We can do the same with a whole variety of financial instruments. That is why I believe my approach is superior to other approaches. Financial capitalism is distinctive precisely because it is the form that post-industrial capitalism assumes to supplement profitability when the extraction of surplus value through production is deficient.

But now let’s take another look at the world prior to neo-liberalism. This was a world in which we both concur that the fall in the rate of profit has been empirically established. But it is also a world in which wages, including that of production workers, grew in tandem with productivity and inequality began to flatten out. It was the so-called golden age of capitalism for workers in the advanced economies.
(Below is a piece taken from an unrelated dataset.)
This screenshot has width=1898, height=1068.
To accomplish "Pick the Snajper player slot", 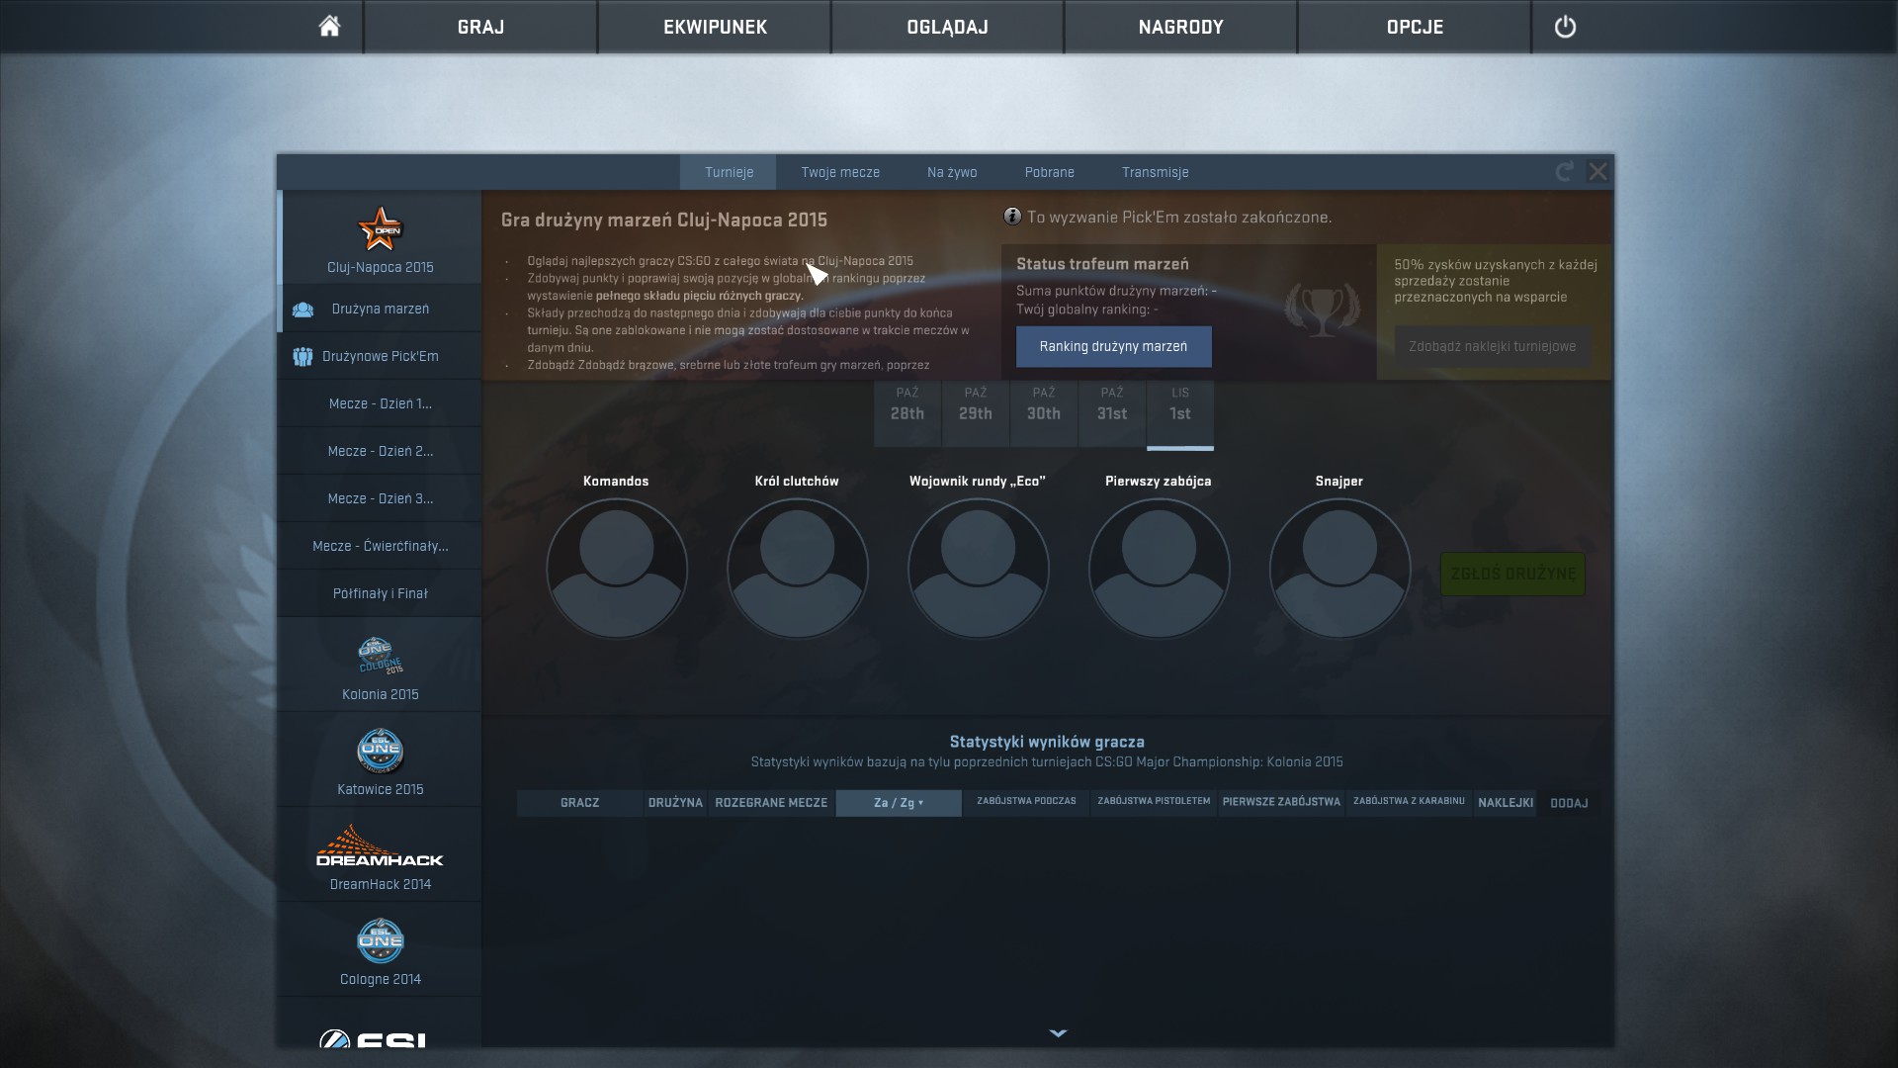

What does it mean that wages grew with productivity? Remember, mainstream concepts of productivity use a measure of value-added that is significantly different from what Marxists may mean by that. Their concept of value added (GDP) includes preexisting values transferred in the process of production, including amortization on constant capital and the wages of nonproductive workers engaged in commerce and finance. Our concept of value added embraces only variable capital (the wage bill of productive workers) and surplus value extracted through commodity production.
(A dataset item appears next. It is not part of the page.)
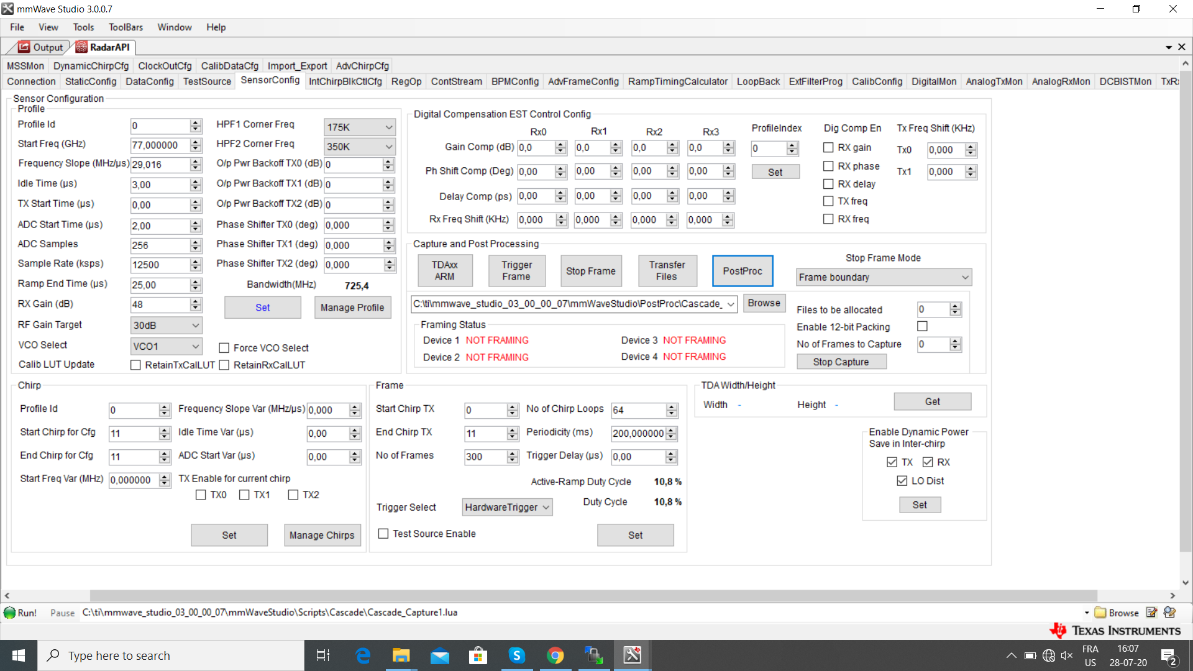This screenshot has height=671, width=1193.
Task: Launch Skype from the taskbar
Action: 516,655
If we were to call the mainstream concept of value added, the gross product and the Marxist concept -- the net product (as distinct from NNP which includes nonproductive wages), it would be obvious that in post-industrial capitalism gross production and therefore gross productivity grows faster that net productivity. If real wages were to rise in proportion to net productivity, there the rate of exploitation would have remained unchanged; if they lagged behind, the rate of exploitation would have risen.

But they rose in proportion to gross productivity and therefore the rate of exploitation fell.

This appeared to capital as a profit squeeze. And it triggered a myriad of responses. The first was massive inflation. Inflation was a desperate attempt to break the connection between real wages and productivity. Then there was a turn towards austerity, to claw back taxes on capital from the state and to create a lax labor market that could put downward pressure on wages.

And finally (and this is requires a completely separate treatment), there is globalization, which is based on wage arbitrage and the unequal exchange that arises from it. This unequal exchange drains values from third world economies and redistributes them northward, while placing additional downward pressures on first world wages. This is what I think gets to the heart of the imperialism of free trade and the massive relocation of the heart of commodity production to the global south. It has resulted in an enormous transformation of the world economy and delivered equally enormous dividends to first world capitalists. It explains in no small part why capitalism in the advanced nations can still reap massive profits without massive investments.

And yet, this too has been of limited success.

What capitalism has yet to do is to purge itself of the excess of capital needed to arrest the decline in profitability.